#5onFri: Five Tips for Crafting an Essay Collection People Will Read

by Marcus Harrison Green
published in Writing

Agonizing dread arrests most writers at the prospect of revisiting their old work – especially an essay collection. Our revision reflex activities and work that was due but (at least in your mind) not necessarily done is suddenly in need of a fresh coat of paint. We obsess over what we could have said, done, structured differently had we known what we know now, if we were who we are presently, and had we amassed all the life experience we currently amassed.

But no, our published pieces are captive to the amber of time, words that were written can’t be unwritten. Your writing is out there naked in the world colliding with the viewpoints, critiques, and skepticism of others. 

Returning written words to your imagination isn’t an option, but embracing those words is, no matter how imperfect you might perceive them. An essay collection just might make for the perfect embrace.

More than just an exercise in self-aggrandizement, or a nonfiction writer’s greatest hits, an essay collection can trigger reflection, contemplation, and self and societal assessment in a reader. Essential ingredients for both individual and social betterment. 

No, not everyone’s essay collection will have the might of Toni Morrison’s The Source of Self-Regard, but, of course, not everyone is Toni Morrison. But your resurrected work can provide readers with a unique way of looking at their life, this world, and the people they inhabit it with. 

But choosing exactly what to include out of your massive archive of writing can provide a unique challenge. What stays and what goes? How do you organize it all? And will any of it still resonate with readers after all this time? 

These are questions I was forced to answer while gathering the essays that comprise my collection, Readying to Rise. Hopefully my hard earned knowledge can assist you with building your own essay collection. 

1. Embrace the Past

Reencountering old writing can be scary, in no small part because you’ve hopefully evolved as a person, writer, and thinker since you put the final punctuation mark on a months or years-old essay. 

A friend says old writing can be like bumping into an ex. You’re different and so are they, but no matter how the relationship ended, whether you wish it had concluded differently or not, you have to make peace that you made an impression upon their life, and they yours.  

You were who you were during that time period. And that is completely okay. Chances are, the thoughts, experiences, and interpretation of events then still ring true to someone encountering a similar circumstance that you previously wrote about. One person’s past is another’s present, afterall. 

Maybe you would’ve even drastically changed things had you written the same piece today.
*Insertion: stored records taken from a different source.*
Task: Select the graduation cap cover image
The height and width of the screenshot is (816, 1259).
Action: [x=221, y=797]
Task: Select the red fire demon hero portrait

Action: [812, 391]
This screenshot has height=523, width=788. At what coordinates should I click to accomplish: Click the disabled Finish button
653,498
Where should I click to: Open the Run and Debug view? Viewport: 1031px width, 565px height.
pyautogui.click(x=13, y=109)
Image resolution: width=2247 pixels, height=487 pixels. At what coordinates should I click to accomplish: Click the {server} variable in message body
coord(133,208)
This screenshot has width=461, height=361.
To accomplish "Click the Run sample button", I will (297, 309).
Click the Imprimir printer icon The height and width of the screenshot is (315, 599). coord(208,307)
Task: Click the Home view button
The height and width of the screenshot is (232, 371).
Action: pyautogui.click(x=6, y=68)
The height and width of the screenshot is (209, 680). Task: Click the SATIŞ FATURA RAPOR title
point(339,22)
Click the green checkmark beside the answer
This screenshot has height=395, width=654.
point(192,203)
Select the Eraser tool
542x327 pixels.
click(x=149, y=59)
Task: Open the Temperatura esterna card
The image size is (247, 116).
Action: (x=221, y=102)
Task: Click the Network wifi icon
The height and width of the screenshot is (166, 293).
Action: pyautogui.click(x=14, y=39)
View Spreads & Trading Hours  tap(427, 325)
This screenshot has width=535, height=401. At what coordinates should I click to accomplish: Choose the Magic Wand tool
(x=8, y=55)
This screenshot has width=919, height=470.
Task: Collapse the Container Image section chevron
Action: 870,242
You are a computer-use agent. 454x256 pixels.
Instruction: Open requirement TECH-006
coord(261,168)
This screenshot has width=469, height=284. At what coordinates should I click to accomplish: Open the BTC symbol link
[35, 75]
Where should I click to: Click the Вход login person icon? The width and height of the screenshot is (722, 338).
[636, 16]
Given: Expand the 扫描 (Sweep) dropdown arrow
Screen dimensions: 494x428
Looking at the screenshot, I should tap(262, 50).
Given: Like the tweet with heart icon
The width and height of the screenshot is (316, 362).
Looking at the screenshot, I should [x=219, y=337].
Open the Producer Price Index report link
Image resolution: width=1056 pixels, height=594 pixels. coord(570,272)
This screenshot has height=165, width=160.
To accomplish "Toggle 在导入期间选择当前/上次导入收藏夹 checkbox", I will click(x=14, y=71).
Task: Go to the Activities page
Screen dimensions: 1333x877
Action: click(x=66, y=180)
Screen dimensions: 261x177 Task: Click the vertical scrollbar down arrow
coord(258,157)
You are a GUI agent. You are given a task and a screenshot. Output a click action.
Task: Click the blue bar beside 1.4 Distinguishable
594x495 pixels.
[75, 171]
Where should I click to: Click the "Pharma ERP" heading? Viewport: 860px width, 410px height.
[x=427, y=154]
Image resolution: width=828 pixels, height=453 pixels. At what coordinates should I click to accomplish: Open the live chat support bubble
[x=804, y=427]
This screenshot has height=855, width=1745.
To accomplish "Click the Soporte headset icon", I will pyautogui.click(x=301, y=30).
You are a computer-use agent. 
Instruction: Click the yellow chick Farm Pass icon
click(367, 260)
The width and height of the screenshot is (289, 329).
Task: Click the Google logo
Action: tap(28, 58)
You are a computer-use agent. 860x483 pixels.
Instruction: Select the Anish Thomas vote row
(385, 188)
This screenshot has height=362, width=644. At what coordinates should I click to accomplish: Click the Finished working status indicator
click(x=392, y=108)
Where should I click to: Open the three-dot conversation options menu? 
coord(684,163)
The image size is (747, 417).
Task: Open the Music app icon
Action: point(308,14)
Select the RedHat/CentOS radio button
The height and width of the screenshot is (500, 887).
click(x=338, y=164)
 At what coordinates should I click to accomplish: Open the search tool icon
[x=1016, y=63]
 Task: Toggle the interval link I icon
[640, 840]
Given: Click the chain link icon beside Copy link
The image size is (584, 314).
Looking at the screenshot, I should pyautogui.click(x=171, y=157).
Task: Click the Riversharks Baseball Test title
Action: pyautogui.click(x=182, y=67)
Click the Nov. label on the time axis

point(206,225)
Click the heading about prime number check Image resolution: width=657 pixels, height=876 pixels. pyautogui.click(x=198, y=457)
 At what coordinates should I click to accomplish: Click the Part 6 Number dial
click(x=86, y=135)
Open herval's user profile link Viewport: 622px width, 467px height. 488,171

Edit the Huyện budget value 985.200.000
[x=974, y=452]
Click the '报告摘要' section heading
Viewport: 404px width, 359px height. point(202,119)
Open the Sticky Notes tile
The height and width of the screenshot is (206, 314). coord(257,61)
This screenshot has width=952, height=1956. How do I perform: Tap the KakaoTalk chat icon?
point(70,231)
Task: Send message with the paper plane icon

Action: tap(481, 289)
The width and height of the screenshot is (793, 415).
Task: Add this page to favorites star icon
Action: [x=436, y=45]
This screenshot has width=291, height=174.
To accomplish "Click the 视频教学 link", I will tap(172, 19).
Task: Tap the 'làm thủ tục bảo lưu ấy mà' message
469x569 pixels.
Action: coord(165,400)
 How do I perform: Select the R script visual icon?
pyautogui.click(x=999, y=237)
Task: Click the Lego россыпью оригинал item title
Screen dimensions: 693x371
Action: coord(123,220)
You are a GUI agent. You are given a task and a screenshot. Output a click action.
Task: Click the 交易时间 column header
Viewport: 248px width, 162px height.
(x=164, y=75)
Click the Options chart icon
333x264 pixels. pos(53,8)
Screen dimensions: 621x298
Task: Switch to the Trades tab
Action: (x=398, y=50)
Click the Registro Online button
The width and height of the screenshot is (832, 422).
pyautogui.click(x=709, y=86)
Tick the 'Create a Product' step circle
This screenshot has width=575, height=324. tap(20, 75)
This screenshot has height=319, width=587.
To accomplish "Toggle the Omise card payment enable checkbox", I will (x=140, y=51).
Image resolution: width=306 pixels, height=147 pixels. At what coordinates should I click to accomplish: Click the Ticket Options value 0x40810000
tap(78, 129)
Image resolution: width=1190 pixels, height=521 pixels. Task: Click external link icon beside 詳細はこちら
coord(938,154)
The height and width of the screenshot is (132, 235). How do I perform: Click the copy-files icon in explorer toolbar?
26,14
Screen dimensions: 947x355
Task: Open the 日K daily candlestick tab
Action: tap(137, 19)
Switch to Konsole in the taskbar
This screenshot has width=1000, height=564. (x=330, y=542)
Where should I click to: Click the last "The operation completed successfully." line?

But remember writing is like Virgina Madsen’s description of wine in her monologue from the movie Sideways: I like how wine continues to evolve, like if I opened a bottle of wine today it would taste different than if I’d opened it on any other day, because a bottle of wine is actually alive. And it’s constantly evolving and gaining complexity.

Don’t deprive readers of the taste of your past work, the work you were uniquely able to craft on a singular day, just because your own tastes have evolved. 

2. Make Order Out of Chaos

Most of your work was probably intended to live as stand alone pieces without regard to potentially being bound together one day in a single essay collection.

This means you have to go about the business of organizing disjointed columns or essays into something that a) makes it look like you knew what you were doing all along and b) doesn’t completely jar the reader’s sensibilities. Going from a scarthing piece on FEMA’s missteps following Hurricane Katrina to a musing on overcoming severe halitosis probably isn’t the best sequencing. 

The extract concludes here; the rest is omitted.